Solved – How to make Marsaglia polar method return values [0, 1)

normal distributionrandom-generation

I've implemented the Marsaglia polar method to generate random numbers that are normally distributed. Unfortunately the code as shown on this website returns numbers that are not within the range [0, 1).

Code:

     double x1, y1, w;

     do {
             x1 = 2.0 * ranf() - 1.0;
             y1 = 2.0 * ranf() - 1.0;
             w = x1 * x1 + y1 * y1;
     } while ( w >= 1.0 || w == 0 );

     w = sqrt( (-2.0 * ln( w ) ) / w );
     return x1 * w;

where ranf() returns values [0, 1).

For example, if (x1, y1) was (-0.43458512585358, -0.07521858582050478), this returns a value of -1.7830255550765148. Obviously not a value within my expected range.

I've seen some implementations that multiplies this by the standard deviation and adds the mean. But if I want to get numbers that range from [0, 1), what should I use as my standard deviation and mean? currently, I'm using a standard deviation of 1/8.125 ~= 0.121212… and 0.5 as the mean, but I've only stumbled on this by experimentation. What is the official way for me to get this appropriately ranged?

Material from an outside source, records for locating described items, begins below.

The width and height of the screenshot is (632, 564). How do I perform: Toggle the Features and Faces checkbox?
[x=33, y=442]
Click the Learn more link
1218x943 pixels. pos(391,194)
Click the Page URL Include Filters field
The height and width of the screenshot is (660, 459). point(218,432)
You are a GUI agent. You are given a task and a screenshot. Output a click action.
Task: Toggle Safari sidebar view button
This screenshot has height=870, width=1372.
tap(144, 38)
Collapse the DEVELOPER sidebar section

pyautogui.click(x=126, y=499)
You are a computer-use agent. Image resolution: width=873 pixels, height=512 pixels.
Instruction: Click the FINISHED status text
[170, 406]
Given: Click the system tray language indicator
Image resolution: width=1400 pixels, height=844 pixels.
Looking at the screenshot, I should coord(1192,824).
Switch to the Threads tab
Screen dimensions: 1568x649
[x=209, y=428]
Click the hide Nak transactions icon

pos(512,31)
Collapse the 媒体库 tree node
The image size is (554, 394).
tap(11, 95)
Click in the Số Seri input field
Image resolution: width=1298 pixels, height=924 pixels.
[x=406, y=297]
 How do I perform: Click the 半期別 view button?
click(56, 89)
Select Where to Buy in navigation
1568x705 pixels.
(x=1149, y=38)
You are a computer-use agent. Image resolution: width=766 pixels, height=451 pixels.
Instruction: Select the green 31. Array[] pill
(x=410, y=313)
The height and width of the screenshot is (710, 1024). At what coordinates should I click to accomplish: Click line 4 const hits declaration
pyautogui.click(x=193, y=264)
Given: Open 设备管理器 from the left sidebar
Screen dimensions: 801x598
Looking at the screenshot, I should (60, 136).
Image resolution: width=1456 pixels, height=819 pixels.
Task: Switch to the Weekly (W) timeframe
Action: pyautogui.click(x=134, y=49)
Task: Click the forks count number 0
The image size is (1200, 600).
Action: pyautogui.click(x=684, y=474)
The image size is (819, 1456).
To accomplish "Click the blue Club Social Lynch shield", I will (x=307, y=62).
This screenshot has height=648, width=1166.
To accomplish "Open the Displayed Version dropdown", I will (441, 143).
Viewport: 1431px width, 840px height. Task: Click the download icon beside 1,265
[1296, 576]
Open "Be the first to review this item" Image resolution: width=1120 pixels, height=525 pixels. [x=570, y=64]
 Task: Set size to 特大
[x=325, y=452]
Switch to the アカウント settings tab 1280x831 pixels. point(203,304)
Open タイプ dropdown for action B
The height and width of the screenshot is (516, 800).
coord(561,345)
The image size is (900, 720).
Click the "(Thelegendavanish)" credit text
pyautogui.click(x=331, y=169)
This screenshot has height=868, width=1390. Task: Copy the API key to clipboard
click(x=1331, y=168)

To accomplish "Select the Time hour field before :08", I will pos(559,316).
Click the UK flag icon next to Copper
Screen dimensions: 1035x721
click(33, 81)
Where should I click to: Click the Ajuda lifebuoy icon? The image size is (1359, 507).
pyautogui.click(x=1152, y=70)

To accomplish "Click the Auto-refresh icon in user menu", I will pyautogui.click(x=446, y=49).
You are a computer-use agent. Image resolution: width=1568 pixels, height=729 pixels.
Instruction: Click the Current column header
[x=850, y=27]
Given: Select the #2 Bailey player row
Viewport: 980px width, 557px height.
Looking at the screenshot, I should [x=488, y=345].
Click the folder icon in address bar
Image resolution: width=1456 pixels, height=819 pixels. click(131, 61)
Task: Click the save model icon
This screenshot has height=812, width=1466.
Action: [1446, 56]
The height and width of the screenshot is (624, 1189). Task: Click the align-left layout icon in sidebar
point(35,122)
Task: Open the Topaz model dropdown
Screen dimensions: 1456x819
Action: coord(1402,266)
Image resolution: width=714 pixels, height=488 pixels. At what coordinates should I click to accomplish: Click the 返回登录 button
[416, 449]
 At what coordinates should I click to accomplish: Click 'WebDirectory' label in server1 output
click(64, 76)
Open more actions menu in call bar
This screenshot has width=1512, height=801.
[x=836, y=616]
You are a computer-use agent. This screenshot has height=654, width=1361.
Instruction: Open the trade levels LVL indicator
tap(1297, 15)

To answer the question in the comments below: I want to generate normal random variables within the range 0 and 1. Obviously I'd like the mean to be at 0.5 and values no be distributed around this mean.

More for my enlightenment, will the polar method really return numbers over the entire real line? If so, then it should be easy for me to scale the result down to [0, 1), assuming I don't hit floating point underflow due to the division to scale things down.

New edit:
What I'm trying to do is take Aniko's advise in his answer to my other Power Factor Problem question. So my first thought was that simulate my distribution of velocities, was to implement my on GaussianRandom class by deriving from Random and overriding Random.Sample() and the 3 other methods as recommended by MSDN. Since Random.Sample() is suppose to return a double in the range [0, 1), then I've hit this stumbling block.

I've come to the same conclusion as mbq's answer after staring at the ln(x) graph where x is in (0, 1] and sqrt(x) where x is in (0, 2].

From a practical/programming standpoint, I can't override Random.Sample(), because later when I actually call GaussianRandom.NextDouble(), there is no way for me to pass in the actual standard deviations for my velocities. It looks like I'll have to use the Marsaglia polar method in the raw instead of wrapped within the Random class. My "cartridge" generator will have to return x1 * w * stdDev + mean.

Best Answer

It is just impossible, since normal distribution has nonzero probability for the whole $R$. Of course because of the numerical issues it would be not the case for Marsaglia method (this obviously means that it is not creating normally distributed numbers), yet this numerical range is so huge that it is nonsense to scale it to [0,1].

EDIT: So, as long as I understand, you want this number to be in [0,1) to overload .net Random; you don't need to! Write your own class, say NormalRandom which will hold one Random object and will use its output to generate (using Marsaglia) normal random numbers from $-\infty$ to $\infty$ and just use them. Or rather use something already done; Google found http://www.codeproject.com/KB/recipes/Random.aspx .
On margin, remember that when it is said that something which cannot be negative is "normally distributed" (for instance mass) it does mean that it is not from normal but from "almost-normal" distribution which looks pretty normal, but still has one tail cut out (nevertheless simple rejection of negative outputs from generator is a fair way to deal with it).